*INFORMATION SHOWN*:
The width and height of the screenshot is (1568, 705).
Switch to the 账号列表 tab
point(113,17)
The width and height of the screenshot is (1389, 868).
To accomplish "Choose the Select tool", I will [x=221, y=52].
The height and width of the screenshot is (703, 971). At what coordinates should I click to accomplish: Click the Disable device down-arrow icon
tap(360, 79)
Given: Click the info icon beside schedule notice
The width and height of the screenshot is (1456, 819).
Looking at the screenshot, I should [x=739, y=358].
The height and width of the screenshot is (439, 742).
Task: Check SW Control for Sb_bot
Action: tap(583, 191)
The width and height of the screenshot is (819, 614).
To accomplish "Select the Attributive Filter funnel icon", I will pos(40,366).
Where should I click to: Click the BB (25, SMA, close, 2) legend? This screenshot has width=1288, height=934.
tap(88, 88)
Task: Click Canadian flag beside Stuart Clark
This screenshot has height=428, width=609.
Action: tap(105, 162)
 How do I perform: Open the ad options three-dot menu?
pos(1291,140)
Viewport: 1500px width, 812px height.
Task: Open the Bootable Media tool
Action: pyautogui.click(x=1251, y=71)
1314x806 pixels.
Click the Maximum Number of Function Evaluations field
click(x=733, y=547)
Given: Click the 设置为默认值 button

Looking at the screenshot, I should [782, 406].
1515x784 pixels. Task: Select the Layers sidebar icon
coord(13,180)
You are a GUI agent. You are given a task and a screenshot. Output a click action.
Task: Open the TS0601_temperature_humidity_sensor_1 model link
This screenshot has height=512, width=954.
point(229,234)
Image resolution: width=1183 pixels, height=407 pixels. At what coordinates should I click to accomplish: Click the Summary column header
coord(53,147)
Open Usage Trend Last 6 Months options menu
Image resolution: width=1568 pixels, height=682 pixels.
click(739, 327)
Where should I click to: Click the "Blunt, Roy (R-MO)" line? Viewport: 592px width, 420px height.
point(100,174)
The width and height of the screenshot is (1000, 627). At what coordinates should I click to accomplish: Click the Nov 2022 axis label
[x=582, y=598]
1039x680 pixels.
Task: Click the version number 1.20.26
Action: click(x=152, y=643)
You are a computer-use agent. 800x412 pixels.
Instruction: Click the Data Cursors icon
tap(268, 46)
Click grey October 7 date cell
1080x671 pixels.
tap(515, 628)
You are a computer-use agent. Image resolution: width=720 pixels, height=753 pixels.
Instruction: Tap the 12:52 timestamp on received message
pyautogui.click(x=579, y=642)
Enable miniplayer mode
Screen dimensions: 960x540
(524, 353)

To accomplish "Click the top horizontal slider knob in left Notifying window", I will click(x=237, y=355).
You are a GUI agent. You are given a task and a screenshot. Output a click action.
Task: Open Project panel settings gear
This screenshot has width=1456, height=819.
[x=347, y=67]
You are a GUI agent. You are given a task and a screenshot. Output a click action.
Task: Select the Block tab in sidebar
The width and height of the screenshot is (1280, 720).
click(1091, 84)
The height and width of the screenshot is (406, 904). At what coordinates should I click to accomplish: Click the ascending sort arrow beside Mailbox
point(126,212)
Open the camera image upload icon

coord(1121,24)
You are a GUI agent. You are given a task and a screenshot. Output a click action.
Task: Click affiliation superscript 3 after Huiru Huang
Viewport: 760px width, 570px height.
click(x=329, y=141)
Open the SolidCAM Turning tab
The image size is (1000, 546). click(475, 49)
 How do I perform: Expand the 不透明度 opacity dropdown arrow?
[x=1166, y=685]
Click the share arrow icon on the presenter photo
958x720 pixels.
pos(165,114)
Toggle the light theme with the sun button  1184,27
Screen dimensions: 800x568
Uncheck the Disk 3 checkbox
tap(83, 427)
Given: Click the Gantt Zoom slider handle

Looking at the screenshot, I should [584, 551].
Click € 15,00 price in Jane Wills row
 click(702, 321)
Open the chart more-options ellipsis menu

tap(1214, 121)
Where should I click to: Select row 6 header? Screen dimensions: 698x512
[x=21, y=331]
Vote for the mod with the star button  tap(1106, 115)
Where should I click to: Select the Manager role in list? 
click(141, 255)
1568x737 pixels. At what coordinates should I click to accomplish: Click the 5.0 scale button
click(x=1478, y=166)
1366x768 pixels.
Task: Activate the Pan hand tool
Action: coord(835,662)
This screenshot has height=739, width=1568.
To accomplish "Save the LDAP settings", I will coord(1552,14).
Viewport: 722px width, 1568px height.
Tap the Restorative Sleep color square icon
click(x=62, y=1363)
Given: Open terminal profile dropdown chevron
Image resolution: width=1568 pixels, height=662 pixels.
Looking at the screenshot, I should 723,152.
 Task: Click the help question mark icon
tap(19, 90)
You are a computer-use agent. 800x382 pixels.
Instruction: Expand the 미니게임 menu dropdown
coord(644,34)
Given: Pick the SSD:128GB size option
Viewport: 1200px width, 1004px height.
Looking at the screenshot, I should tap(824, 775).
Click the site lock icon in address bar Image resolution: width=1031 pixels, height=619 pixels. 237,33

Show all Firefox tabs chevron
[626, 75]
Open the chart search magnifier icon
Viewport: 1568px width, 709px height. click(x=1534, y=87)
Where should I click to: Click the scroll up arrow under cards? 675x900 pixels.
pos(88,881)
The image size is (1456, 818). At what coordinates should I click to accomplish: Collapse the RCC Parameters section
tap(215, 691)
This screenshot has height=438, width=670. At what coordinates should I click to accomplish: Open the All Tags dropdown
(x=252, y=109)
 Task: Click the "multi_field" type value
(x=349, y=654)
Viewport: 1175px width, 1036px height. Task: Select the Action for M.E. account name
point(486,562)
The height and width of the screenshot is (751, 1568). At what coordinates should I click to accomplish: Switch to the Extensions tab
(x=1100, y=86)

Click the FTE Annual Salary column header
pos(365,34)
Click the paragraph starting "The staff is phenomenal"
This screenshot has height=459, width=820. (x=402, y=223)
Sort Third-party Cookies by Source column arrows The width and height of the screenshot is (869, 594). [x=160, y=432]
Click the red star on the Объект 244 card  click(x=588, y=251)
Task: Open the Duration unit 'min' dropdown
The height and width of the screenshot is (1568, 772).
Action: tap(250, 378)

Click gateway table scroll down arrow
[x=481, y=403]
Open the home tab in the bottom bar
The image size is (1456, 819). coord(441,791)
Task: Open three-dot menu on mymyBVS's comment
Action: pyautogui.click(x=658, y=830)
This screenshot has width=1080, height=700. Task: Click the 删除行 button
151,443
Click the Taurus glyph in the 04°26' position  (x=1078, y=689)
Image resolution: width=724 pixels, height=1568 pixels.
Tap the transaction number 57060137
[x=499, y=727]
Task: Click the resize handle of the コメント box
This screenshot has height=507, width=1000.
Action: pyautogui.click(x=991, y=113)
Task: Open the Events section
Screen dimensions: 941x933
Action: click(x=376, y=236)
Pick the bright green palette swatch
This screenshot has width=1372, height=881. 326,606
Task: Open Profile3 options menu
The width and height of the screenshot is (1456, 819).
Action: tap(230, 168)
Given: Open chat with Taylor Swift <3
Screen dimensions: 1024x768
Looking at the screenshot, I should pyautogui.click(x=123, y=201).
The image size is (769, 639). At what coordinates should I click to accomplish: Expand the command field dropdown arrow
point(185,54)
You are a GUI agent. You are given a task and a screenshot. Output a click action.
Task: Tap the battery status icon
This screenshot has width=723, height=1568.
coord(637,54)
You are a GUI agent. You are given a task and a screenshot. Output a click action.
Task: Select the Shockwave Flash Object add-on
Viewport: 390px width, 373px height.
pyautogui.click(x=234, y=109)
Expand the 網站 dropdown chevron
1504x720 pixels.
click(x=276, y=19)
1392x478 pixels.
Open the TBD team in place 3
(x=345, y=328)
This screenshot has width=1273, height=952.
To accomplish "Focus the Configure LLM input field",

*DO THIS*: Copy every one of the records above, line for line and character for character, changing nothing.

*ANSWER FOR THE TASK*:
The width and height of the screenshot is (1568, 705).
Switch to the 账号列表 tab
point(113,17)
The width and height of the screenshot is (1389, 868).
To accomplish "Choose the Select tool", I will [x=221, y=52].
The height and width of the screenshot is (703, 971). At what coordinates should I click to accomplish: Click the Disable device down-arrow icon
tap(360, 79)
Given: Click the info icon beside schedule notice
The width and height of the screenshot is (1456, 819).
Looking at the screenshot, I should [x=739, y=358].
The height and width of the screenshot is (439, 742).
Task: Check SW Control for Sb_bot
Action: tap(583, 191)
The width and height of the screenshot is (819, 614).
To accomplish "Select the Attributive Filter funnel icon", I will pos(40,366).
Where should I click to: Click the BB (25, SMA, close, 2) legend? This screenshot has width=1288, height=934.
tap(88, 88)
Task: Click Canadian flag beside Stuart Clark
This screenshot has height=428, width=609.
Action: tap(105, 162)
 How do I perform: Open the ad options three-dot menu?
pos(1291,140)
Viewport: 1500px width, 812px height.
Task: Open the Bootable Media tool
Action: pyautogui.click(x=1251, y=71)
1314x806 pixels.
Click the Maximum Number of Function Evaluations field
click(x=733, y=547)
Given: Click the 设置为默认值 button

Looking at the screenshot, I should [782, 406].
1515x784 pixels. Task: Select the Layers sidebar icon
coord(13,180)
You are a GUI agent. You are given a task and a screenshot. Output a click action.
Task: Open the TS0601_temperature_humidity_sensor_1 model link
This screenshot has height=512, width=954.
point(229,234)
Image resolution: width=1183 pixels, height=407 pixels. At what coordinates should I click to accomplish: Click the Summary column header
coord(53,147)
Open Usage Trend Last 6 Months options menu
Image resolution: width=1568 pixels, height=682 pixels.
click(739, 327)
Where should I click to: Click the "Blunt, Roy (R-MO)" line? Viewport: 592px width, 420px height.
point(100,174)
The width and height of the screenshot is (1000, 627). At what coordinates should I click to accomplish: Click the Nov 2022 axis label
[x=582, y=598]
1039x680 pixels.
Task: Click the version number 1.20.26
Action: click(x=152, y=643)
You are a computer-use agent. 800x412 pixels.
Instruction: Click the Data Cursors icon
tap(268, 46)
Click grey October 7 date cell
1080x671 pixels.
tap(515, 628)
You are a computer-use agent. Image resolution: width=720 pixels, height=753 pixels.
Instruction: Tap the 12:52 timestamp on received message
pyautogui.click(x=579, y=642)
Enable miniplayer mode
Screen dimensions: 960x540
(524, 353)

To accomplish "Click the top horizontal slider knob in left Notifying window", I will click(x=237, y=355).
You are a GUI agent. You are given a task and a screenshot. Output a click action.
Task: Open Project panel settings gear
This screenshot has width=1456, height=819.
[x=347, y=67]
You are a GUI agent. You are given a task and a screenshot. Output a click action.
Task: Select the Block tab in sidebar
The width and height of the screenshot is (1280, 720).
click(1091, 84)
The height and width of the screenshot is (406, 904). At what coordinates should I click to accomplish: Click the ascending sort arrow beside Mailbox
point(126,212)
Open the camera image upload icon

coord(1121,24)
You are a GUI agent. You are given a task and a screenshot. Output a click action.
Task: Click affiliation superscript 3 after Huiru Huang
Viewport: 760px width, 570px height.
click(x=329, y=141)
Open the SolidCAM Turning tab
The image size is (1000, 546). click(475, 49)
 How do I perform: Expand the 不透明度 opacity dropdown arrow?
[x=1166, y=685]
Click the share arrow icon on the presenter photo
958x720 pixels.
pos(165,114)
Toggle the light theme with the sun button  1184,27
Screen dimensions: 800x568
Uncheck the Disk 3 checkbox
tap(83, 427)
Given: Click the Gantt Zoom slider handle

Looking at the screenshot, I should [584, 551].
Click € 15,00 price in Jane Wills row
 click(702, 321)
Open the chart more-options ellipsis menu

tap(1214, 121)
Where should I click to: Select row 6 header? Screen dimensions: 698x512
[x=21, y=331]
Vote for the mod with the star button  tap(1106, 115)
Where should I click to: Select the Manager role in list? 
click(141, 255)
1568x737 pixels. At what coordinates should I click to accomplish: Click the 5.0 scale button
click(x=1478, y=166)
1366x768 pixels.
Task: Activate the Pan hand tool
Action: coord(835,662)
This screenshot has height=739, width=1568.
To accomplish "Save the LDAP settings", I will coord(1552,14).
Viewport: 722px width, 1568px height.
Tap the Restorative Sleep color square icon
click(x=62, y=1363)
Given: Open terminal profile dropdown chevron
Image resolution: width=1568 pixels, height=662 pixels.
Looking at the screenshot, I should 723,152.
 Task: Click the help question mark icon
tap(19, 90)
You are a computer-use agent. 800x382 pixels.
Instruction: Expand the 미니게임 menu dropdown
coord(644,34)
Given: Pick the SSD:128GB size option
Viewport: 1200px width, 1004px height.
Looking at the screenshot, I should tap(824, 775).
Click the site lock icon in address bar Image resolution: width=1031 pixels, height=619 pixels. 237,33

Show all Firefox tabs chevron
[626, 75]
Open the chart search magnifier icon
Viewport: 1568px width, 709px height. click(x=1534, y=87)
Where should I click to: Click the scroll up arrow under cards? 675x900 pixels.
pos(88,881)
The image size is (1456, 818). At what coordinates should I click to accomplish: Collapse the RCC Parameters section
tap(215, 691)
This screenshot has height=438, width=670. At what coordinates should I click to accomplish: Open the All Tags dropdown
(x=252, y=109)
 Task: Click the "multi_field" type value
(x=349, y=654)
Viewport: 1175px width, 1036px height. Task: Select the Action for M.E. account name
point(486,562)
The height and width of the screenshot is (751, 1568). At what coordinates should I click to accomplish: Switch to the Extensions tab
(x=1100, y=86)

Click the FTE Annual Salary column header
pos(365,34)
Click the paragraph starting "The staff is phenomenal"
This screenshot has height=459, width=820. (x=402, y=223)
Sort Third-party Cookies by Source column arrows The width and height of the screenshot is (869, 594). [x=160, y=432]
Click the red star on the Объект 244 card  click(x=588, y=251)
Task: Open the Duration unit 'min' dropdown
The height and width of the screenshot is (1568, 772).
Action: tap(250, 378)

Click gateway table scroll down arrow
[x=481, y=403]
Open the home tab in the bottom bar
The image size is (1456, 819). coord(441,791)
Task: Open three-dot menu on mymyBVS's comment
Action: pyautogui.click(x=658, y=830)
This screenshot has width=1080, height=700. Task: Click the 删除行 button
151,443
Click the Taurus glyph in the 04°26' position  (x=1078, y=689)
Image resolution: width=724 pixels, height=1568 pixels.
Tap the transaction number 57060137
[x=499, y=727]
Task: Click the resize handle of the コメント box
This screenshot has height=507, width=1000.
Action: pyautogui.click(x=991, y=113)
Task: Open the Events section
Screen dimensions: 941x933
Action: click(x=376, y=236)
Pick the bright green palette swatch
This screenshot has width=1372, height=881. 326,606
Task: Open Profile3 options menu
The width and height of the screenshot is (1456, 819).
Action: tap(230, 168)
Given: Open chat with Taylor Swift <3
Screen dimensions: 1024x768
Looking at the screenshot, I should pyautogui.click(x=123, y=201).
The image size is (769, 639). At what coordinates should I click to accomplish: Expand the command field dropdown arrow
point(185,54)
You are a GUI agent. You are given a task and a screenshot. Output a click action.
Task: Tap the battery status icon
This screenshot has width=723, height=1568.
coord(637,54)
You are a GUI agent. You are given a task and a screenshot. Output a click action.
Task: Select the Shockwave Flash Object add-on
Viewport: 390px width, 373px height.
pyautogui.click(x=234, y=109)
Expand the 網站 dropdown chevron
1504x720 pixels.
click(x=276, y=19)
1392x478 pixels.
Open the TBD team in place 3
(x=345, y=328)
This screenshot has width=1273, height=952.
To accomplish "Focus the Configure LLM input field",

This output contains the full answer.